Minyak mentah berjangka Brent naik tujuh sen atau 0,1 persen, menjadi diperdagangkan di 97,99 dolar AS per barel pada pukul 01.55 GMT.
Minyak mentah berjangka West Texas Intermediate (WTI) AS juga naik tujuh sen atau 0,1 persen, menjadi diperdagangkan di 91,86 dolar AS per barel.
Kedua harga acuan minyak mencapai level tertinggi sejak Agustus pada Senin (7/11) di tengah laporan bahwa para pemimpin di China, importir minyak mentah utama dunia, sedang mempertimbangkan untuk keluar dari pembatasan ketat COVID-19 di negara itu.
Namun, pejabat kesehatan China selama akhir pekan menegaskan kembali komitmen China terhadap kebijakan ketat nol-COVID.
Juga, data terakhir menunjukkan ekspor dan impor negara itu secara tak terduga mengalami kontraksi pada Oktober.
Fundamental jangka pendek untuk minyak tetap bullish, dengan fokus kembali ke masalah pasokan, kata analis ANZ Research.
“Pasar menghadapi tenggat waktu untuk impor minyak Rusia dari Eropa sebelum sanksi dimulai,” tambah ANZ.
Larangan Uni Eropa terhadap minyak Rusia, yang diberlakukan sebagai pembalasan atas invasi Rusia ke Ukraina, akan dimulai pada 5 Desember dan akan diikuti dengan penghentian impor produk minyak pada Februari.
Pelaku pasar akan mengamati data indeks harga konsumen (IHK) AS minggu ini untuk isyarat perdagangan “di mana inflasi yang tetap kuat dapat memperkuat sikap hawkish Fed dan mengintensifkan ketakutan resesi”, membebani minyak, kata analis CMC Markets Tina Teng.

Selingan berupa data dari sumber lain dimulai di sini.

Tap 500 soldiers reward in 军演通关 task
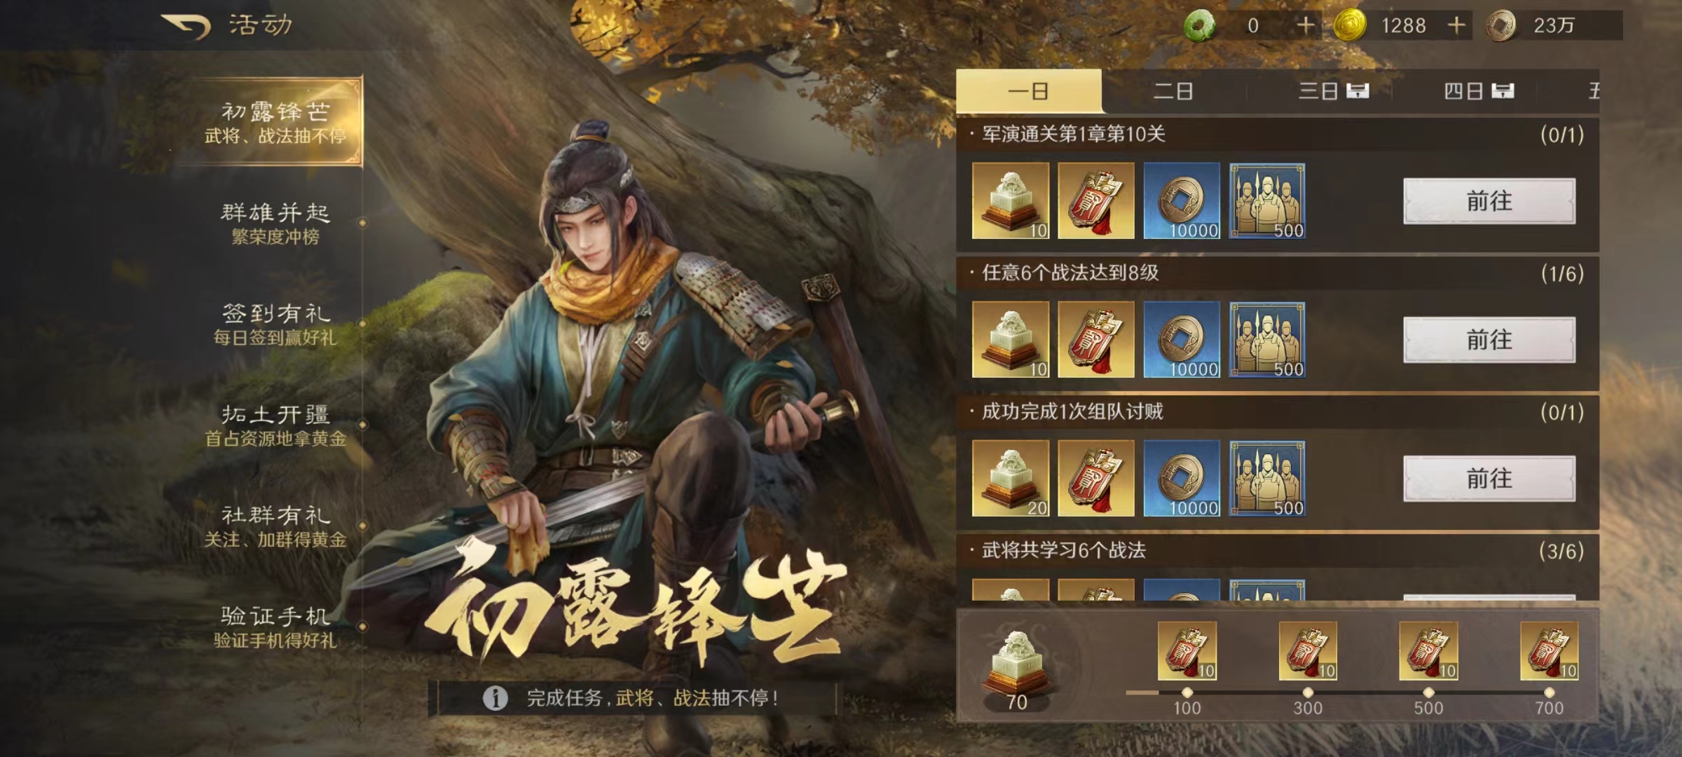This screenshot has height=757, width=1682. click(1267, 200)
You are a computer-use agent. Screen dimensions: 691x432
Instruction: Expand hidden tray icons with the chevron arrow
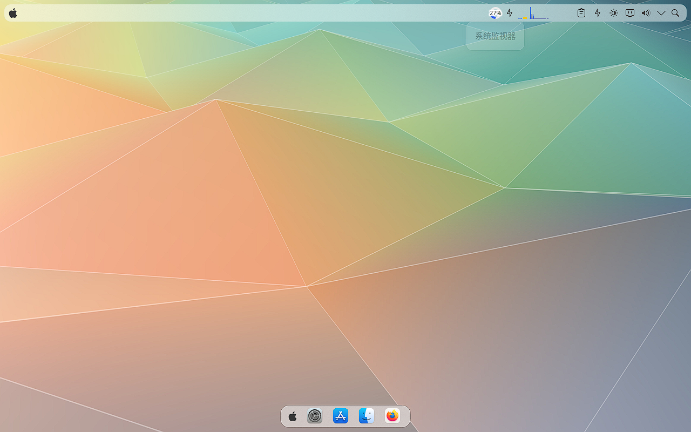coord(661,13)
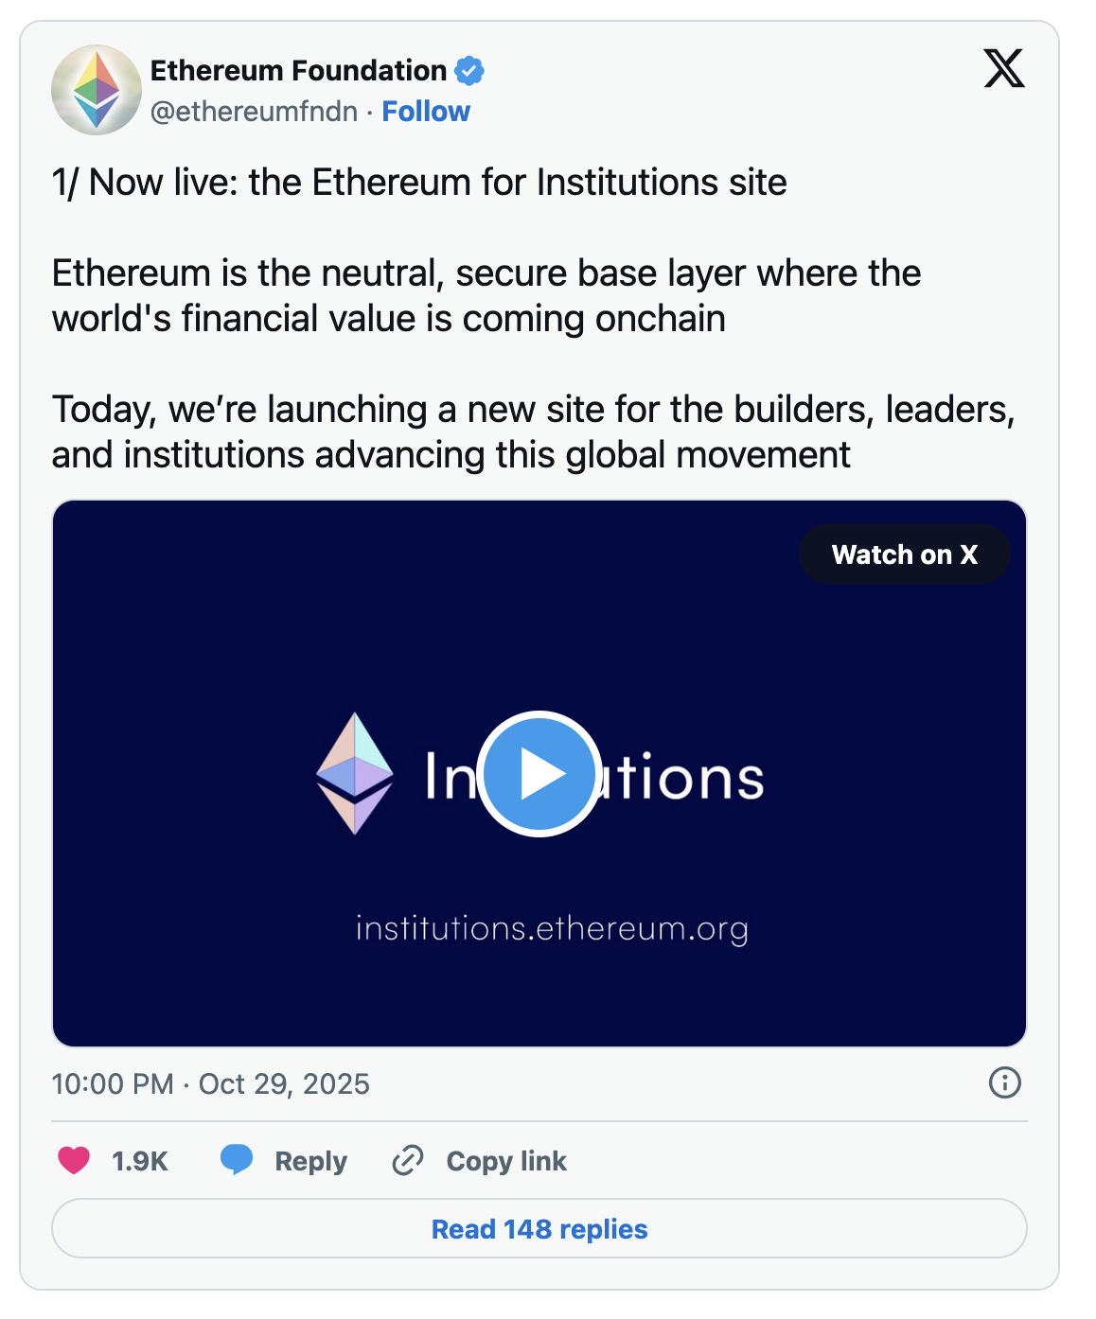Open the @ethereumfndn handle link

pos(254,112)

Stok minyak mentah AS diperkirakan telah meningkat sekitar 1,1 juta barel pekan lalu, jajak pendapat awal Reuters menunjukkan pada Senin (7/11).
Jajak pendapat itu dilakukan menjelang laporan dari American Petroleum Institute (API) yang akan dirilis pada Selasa pukul 16.30 waktu setempat (21.30 GMT) dan Badan Informasi Energi AS dijadwalkan pada Rabu pukul 10.30 waktu setempat (15.30 GMT).